▶ Exercise instructions: Every picture is to be removed, and all the data is to be copied exactly.

Materials provided START

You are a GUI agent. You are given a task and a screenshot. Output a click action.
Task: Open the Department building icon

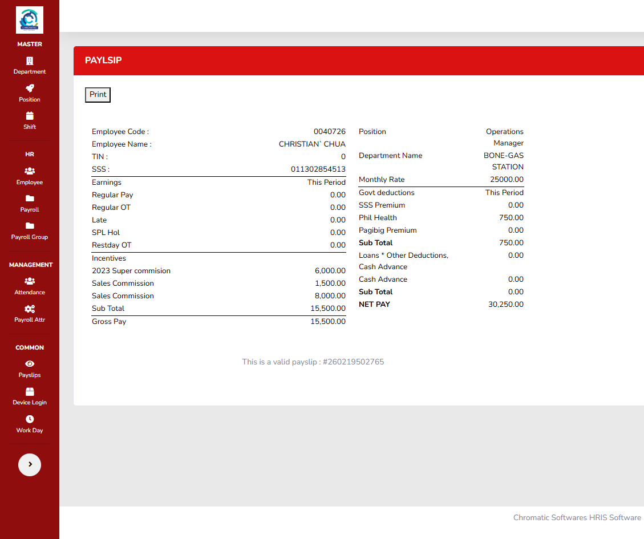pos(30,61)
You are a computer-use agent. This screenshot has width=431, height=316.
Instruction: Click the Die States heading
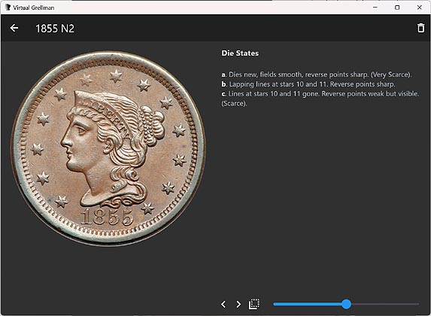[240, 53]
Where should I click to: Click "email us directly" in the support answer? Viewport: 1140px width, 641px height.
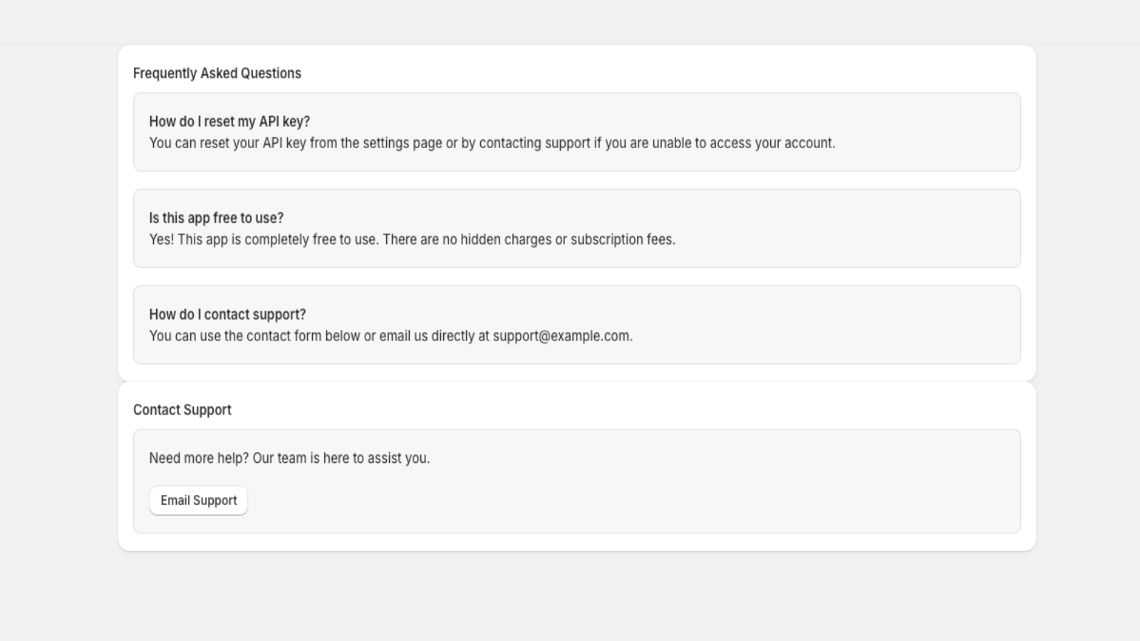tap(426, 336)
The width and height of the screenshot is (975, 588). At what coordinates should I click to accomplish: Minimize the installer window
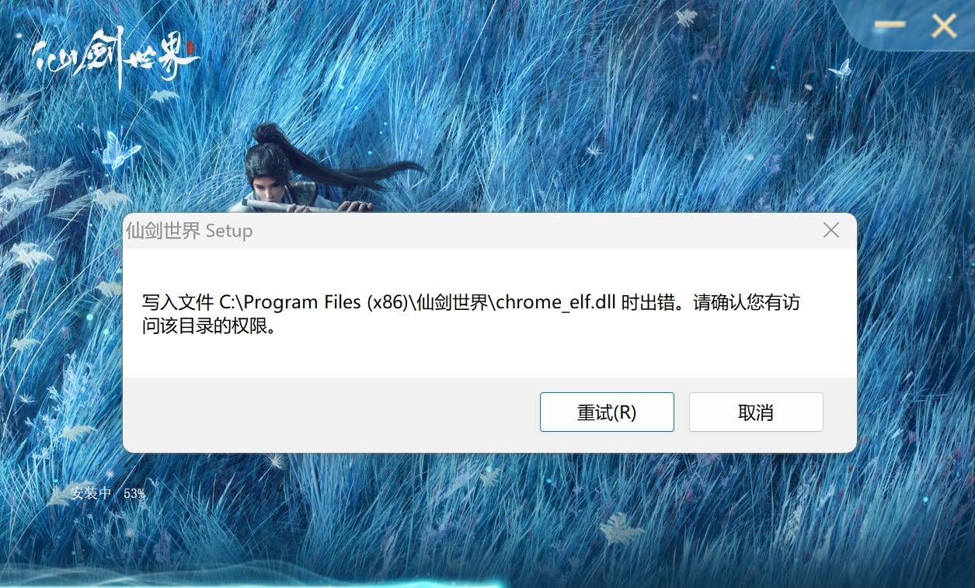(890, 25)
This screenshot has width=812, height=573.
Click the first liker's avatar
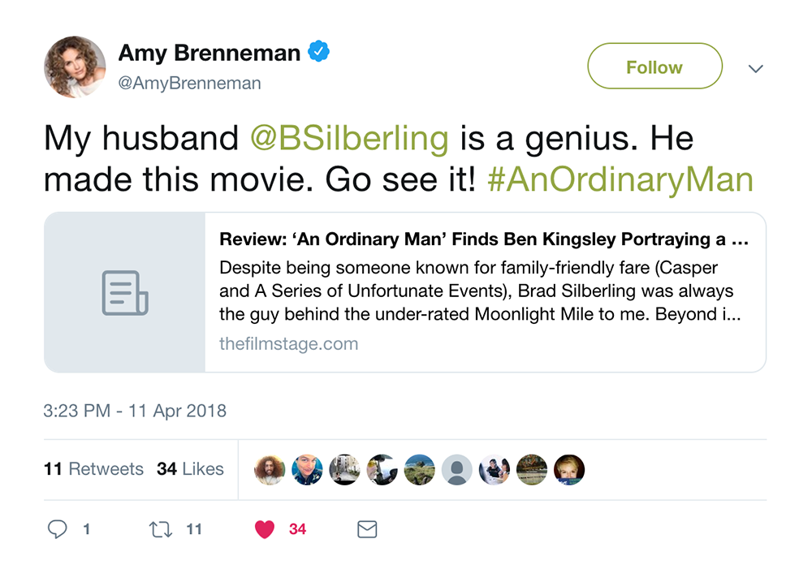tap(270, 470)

Materials provided END

▶ Answer to the problem:
You are a GUI agent. You are given a task and a screenshot. Output a click action.
Task: Open the Department building icon

pos(30,61)
You are a computer-use agent. This screenshot has width=431, height=316.
Instruction: Click the Die States heading
[240, 53]
Where should I click to: Click "email us directly" in the support answer? Viewport: 1140px width, 641px height.
tap(426, 336)
The width and height of the screenshot is (975, 588). At what coordinates should I click to accomplish: Minimize the installer window
(890, 25)
This screenshot has width=812, height=573.
Click the first liker's avatar
tap(270, 470)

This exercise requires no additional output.